Der Suff zählt zu den Din­gen, die eigentlich nicht gebraucht, aber den­noch manch­mal prak­tiziert zu Sit­u­a­tio­nen führen kann, die bei Lichte betra­chtet unnötig gewe­sen wären. Die Welt­poli­tik sollte aus diesem Grund auf Feten nach mehr als zwei Bier zweitrangiges The­ma sein. 

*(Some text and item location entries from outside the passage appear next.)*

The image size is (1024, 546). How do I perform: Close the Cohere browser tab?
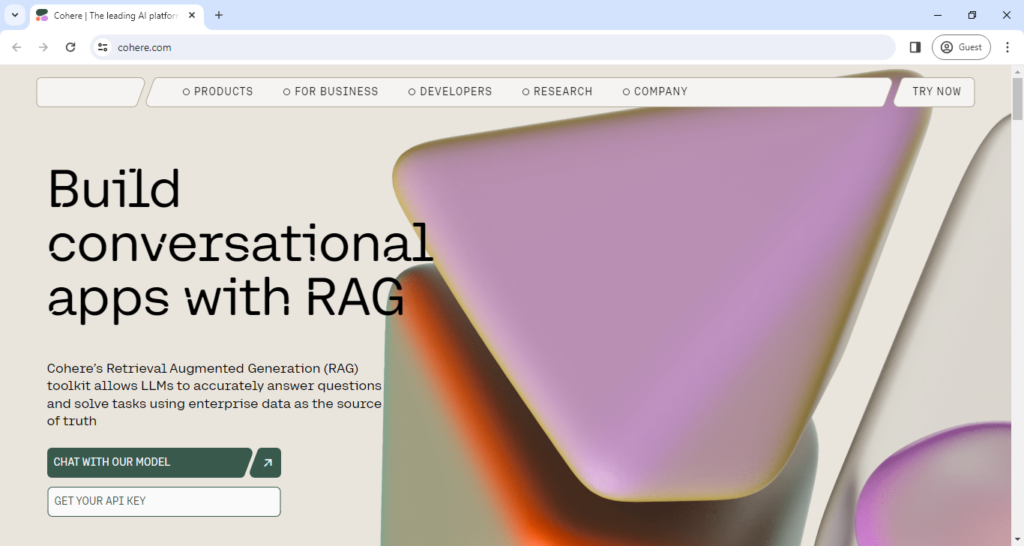tap(192, 15)
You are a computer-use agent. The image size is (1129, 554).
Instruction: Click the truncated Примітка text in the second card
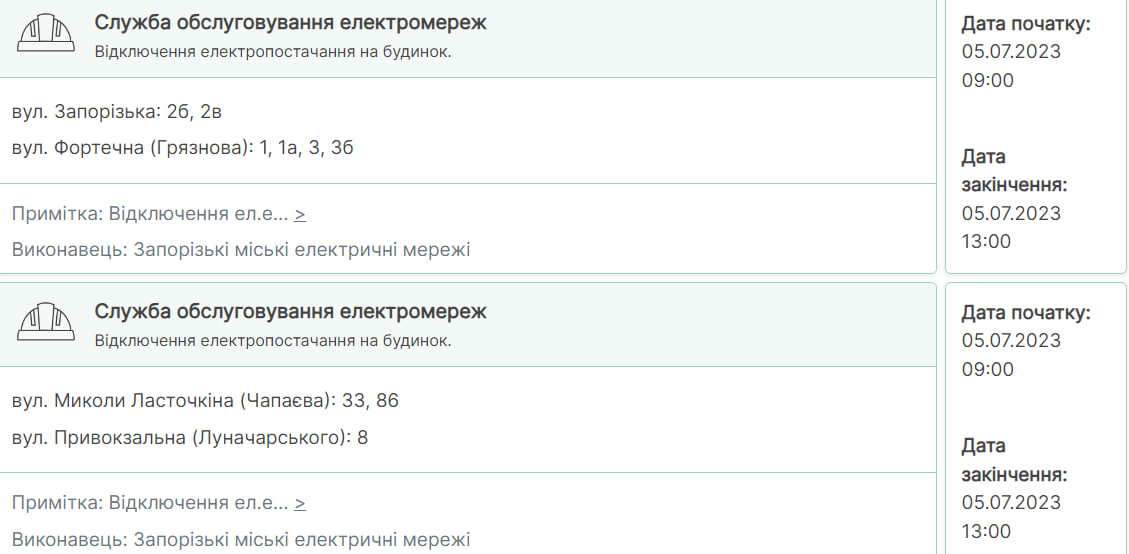point(150,503)
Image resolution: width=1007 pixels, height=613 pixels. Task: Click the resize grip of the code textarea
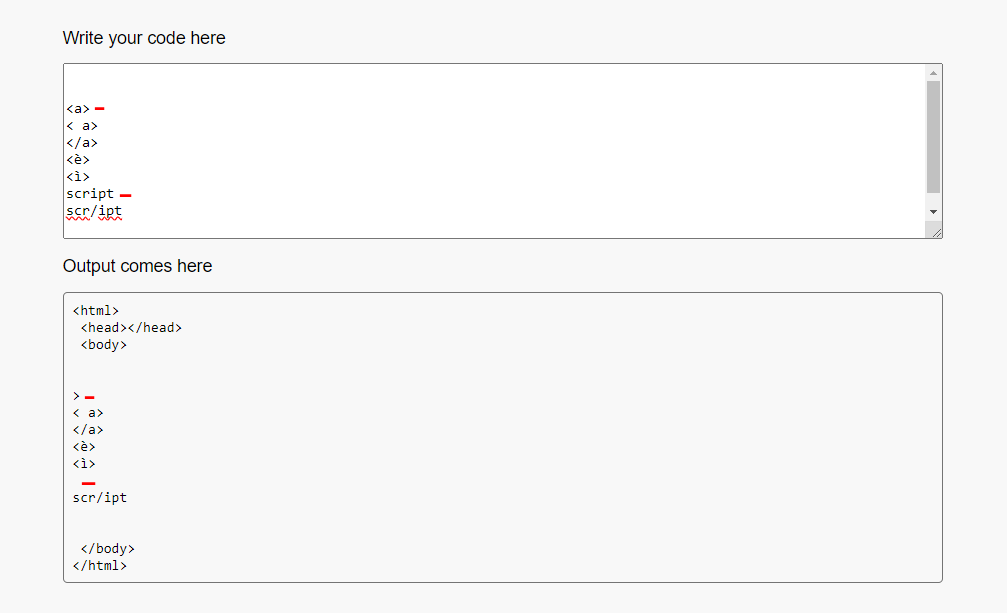pyautogui.click(x=936, y=232)
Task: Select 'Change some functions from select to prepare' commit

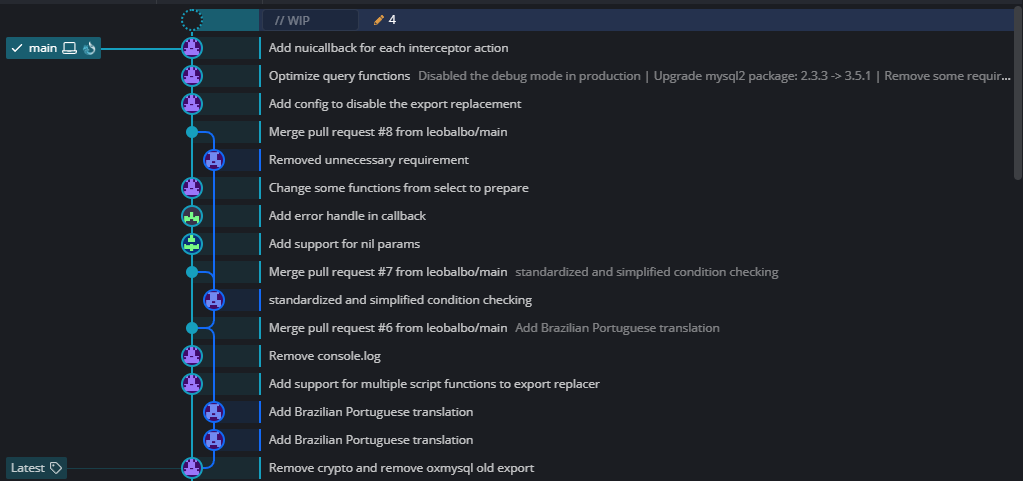Action: [398, 187]

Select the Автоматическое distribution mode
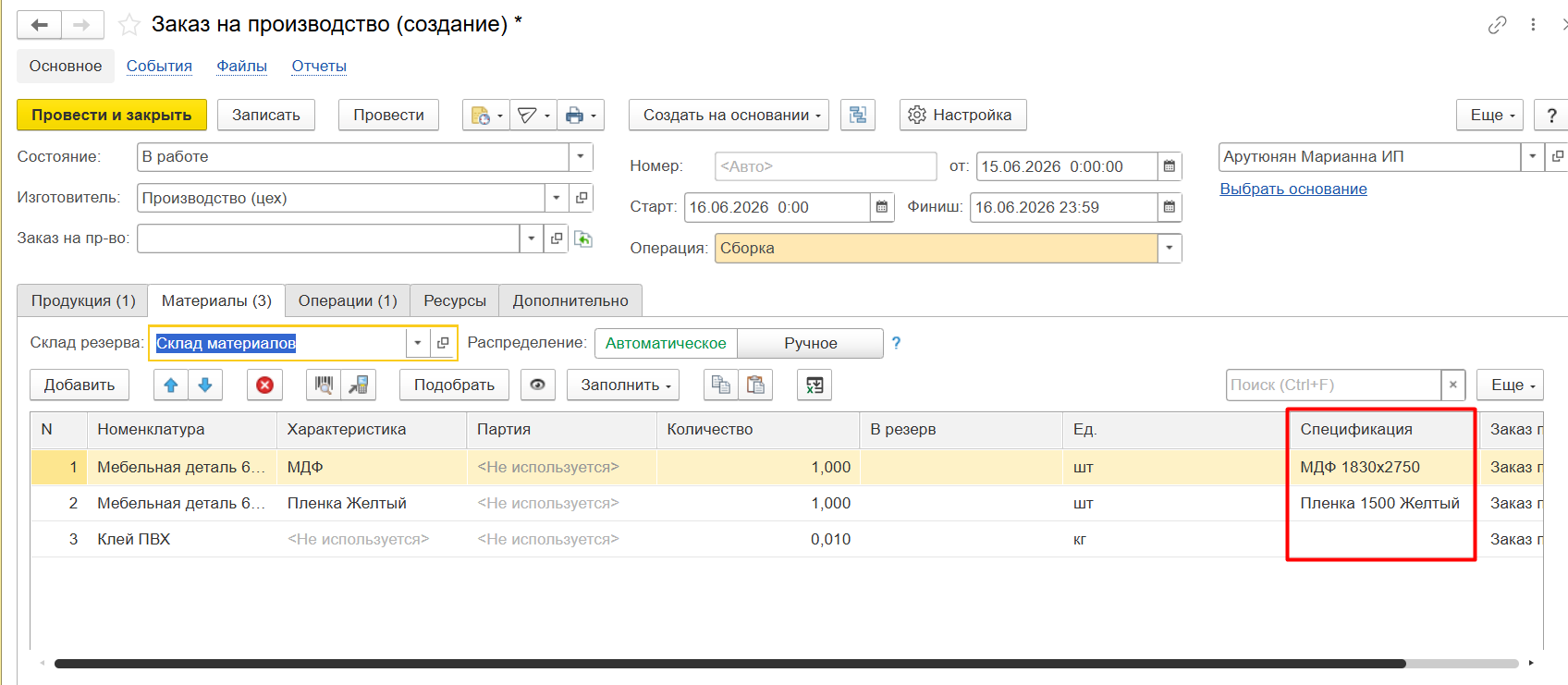point(666,343)
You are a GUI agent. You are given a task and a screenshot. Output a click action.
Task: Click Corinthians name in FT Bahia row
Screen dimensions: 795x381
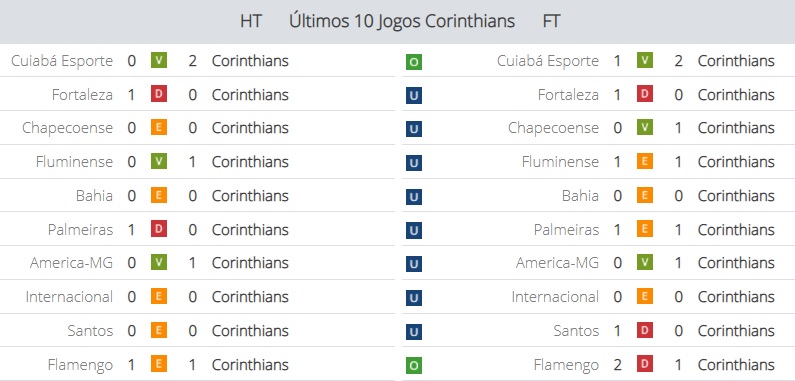tap(736, 196)
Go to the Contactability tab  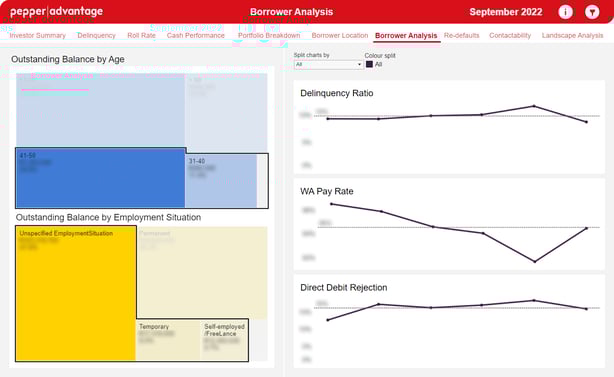pyautogui.click(x=510, y=36)
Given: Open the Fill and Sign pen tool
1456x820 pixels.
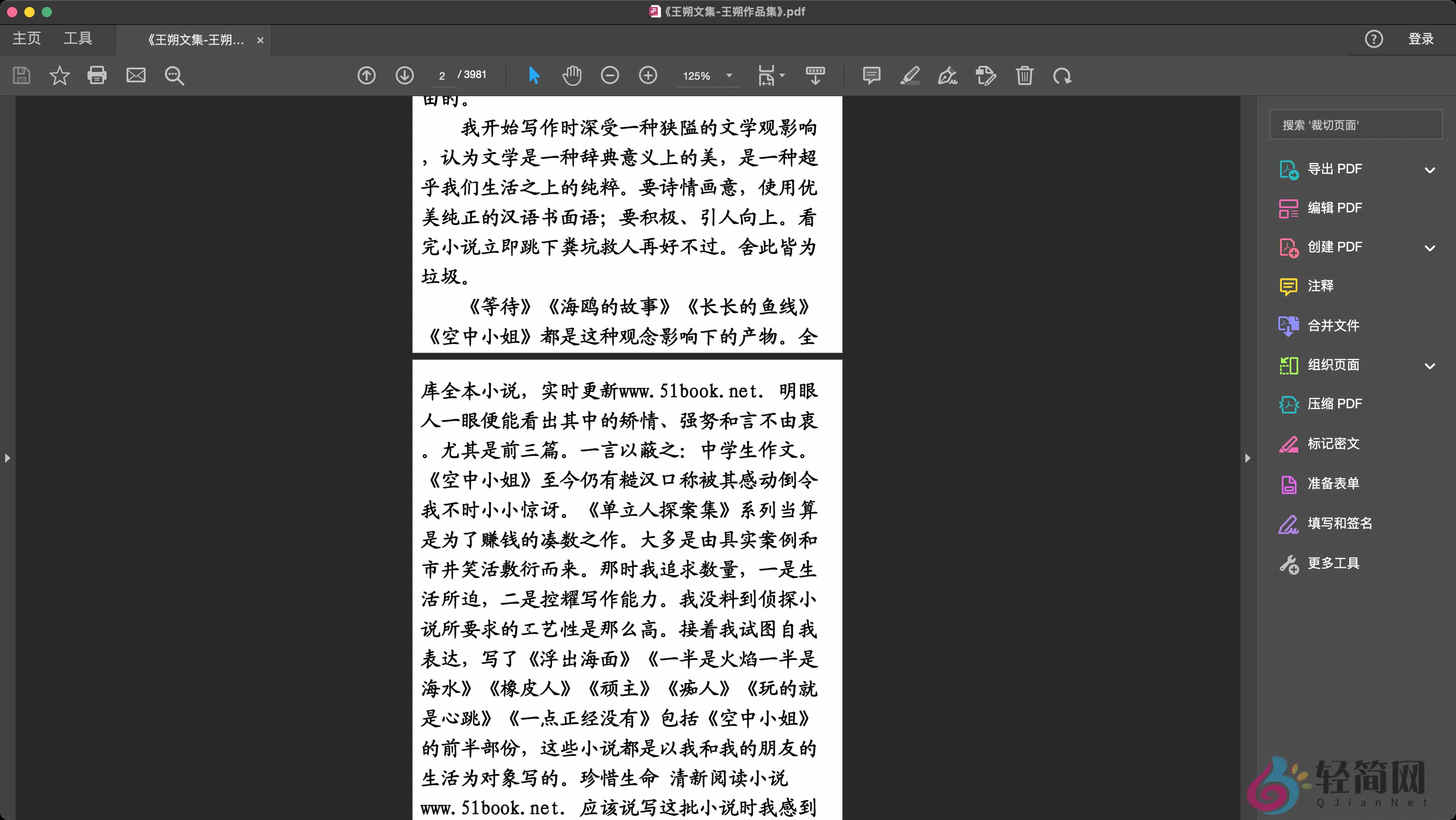Looking at the screenshot, I should [x=947, y=75].
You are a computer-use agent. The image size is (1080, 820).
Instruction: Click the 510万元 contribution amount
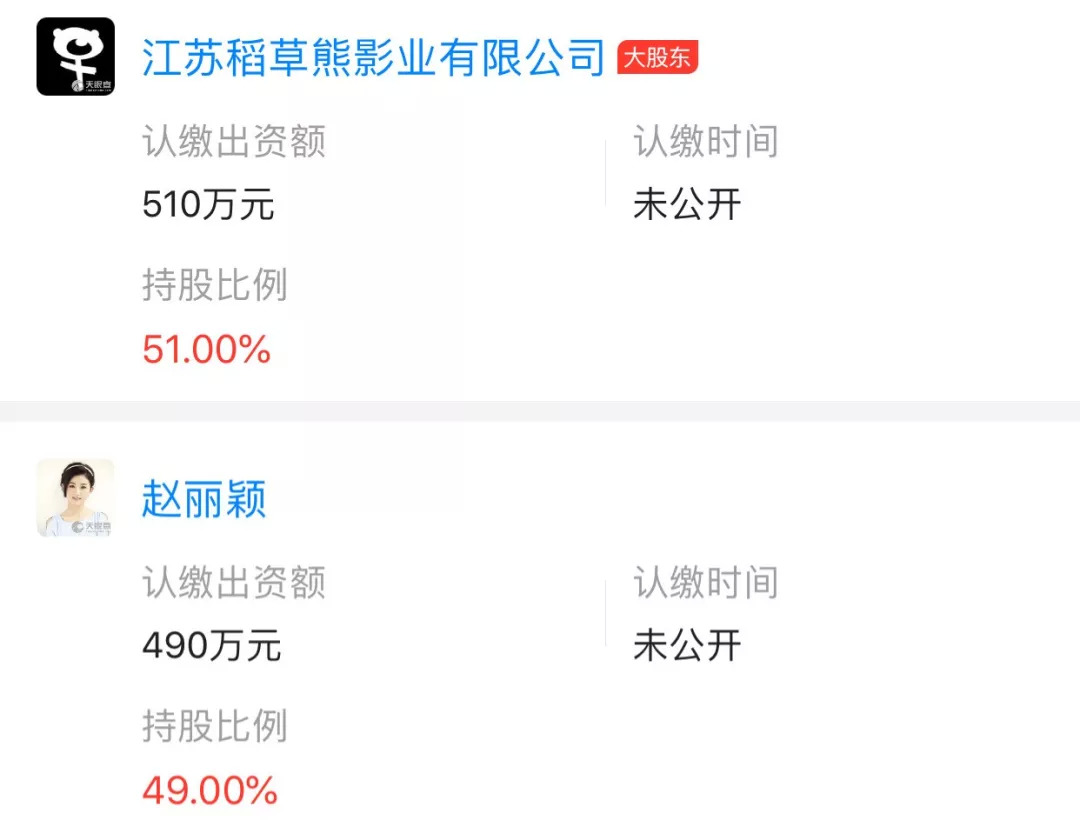coord(208,205)
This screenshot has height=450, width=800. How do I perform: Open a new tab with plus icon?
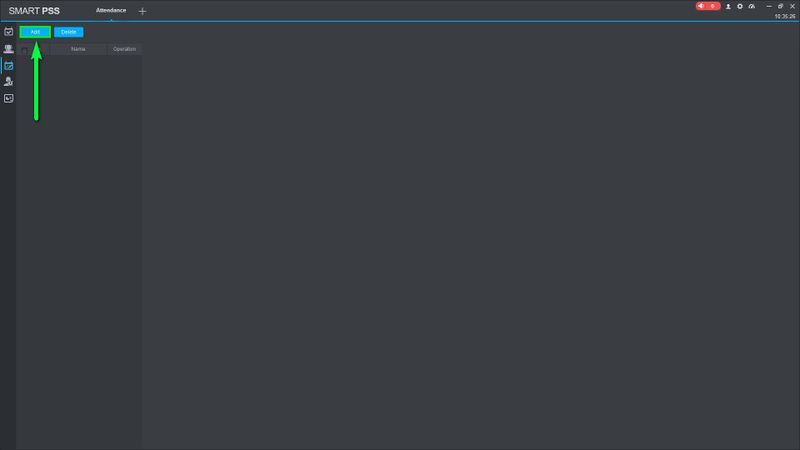coord(142,11)
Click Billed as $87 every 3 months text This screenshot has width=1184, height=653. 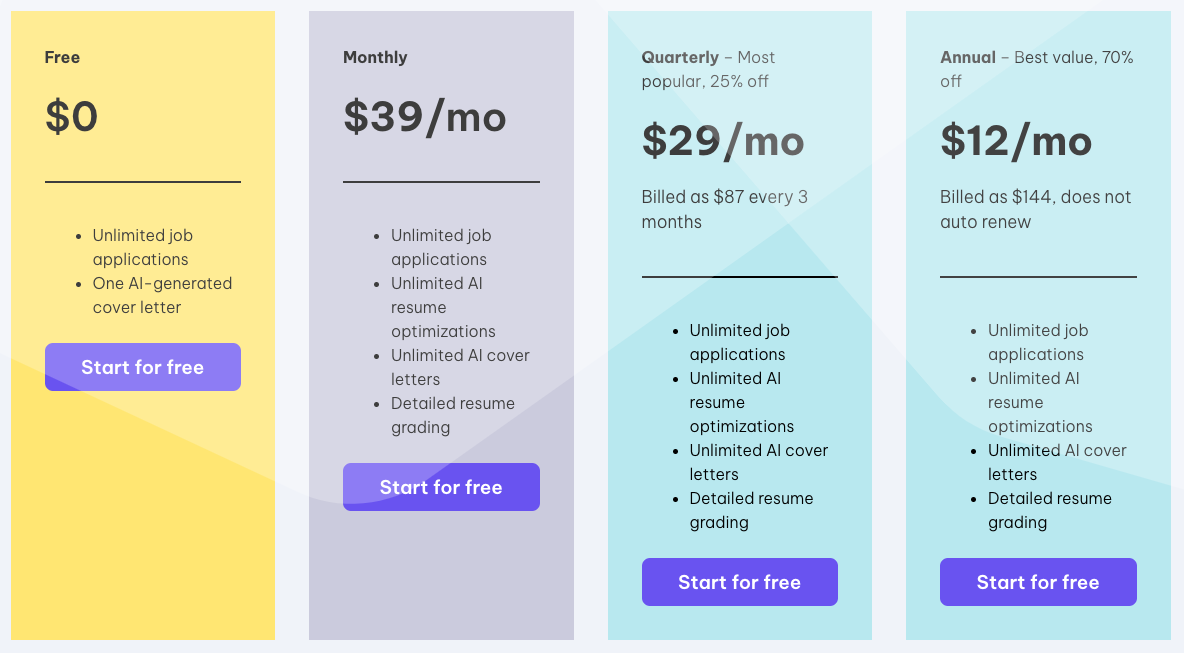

In der Regel führt eine unbe­dachte Argu­men­ta­tion zu Missver­ständ­nis­sen beim Gesprächspart­ner, die dann mit der Auf­nahme im Schützen­vere­in oder in der Frem­den­le­gion endet, je nach­dem in welch­er Kneipe man sich befind­et. Auf ein­er der let­zten Feten disku­tierte ich die Vorteile ein­er europäis­chen Armee anstelle des Nor­dat­lantikver­trags mit meinem Theken­nach­barn, was wiederum zu der schein­bar nicht ganz unberechtigten Frage mein­er besseren Hälfte am näch­sten Mor­gen führte, weshalb mein Theken­nach­bar ihr erzählt hätte, ich würde in der näch­ste Woche mil­itärisch neu eingek­lei­det und seine Frau freue sich bere­its darauf gemein­sam mit uns die Freizeit mit mil­itärischem Hin­ter­grund an den Woch­enen­den zu gestal­ten. Der Mann war Ober­stab­s­feld­webel d.R und Aktivist im Reservistenverband.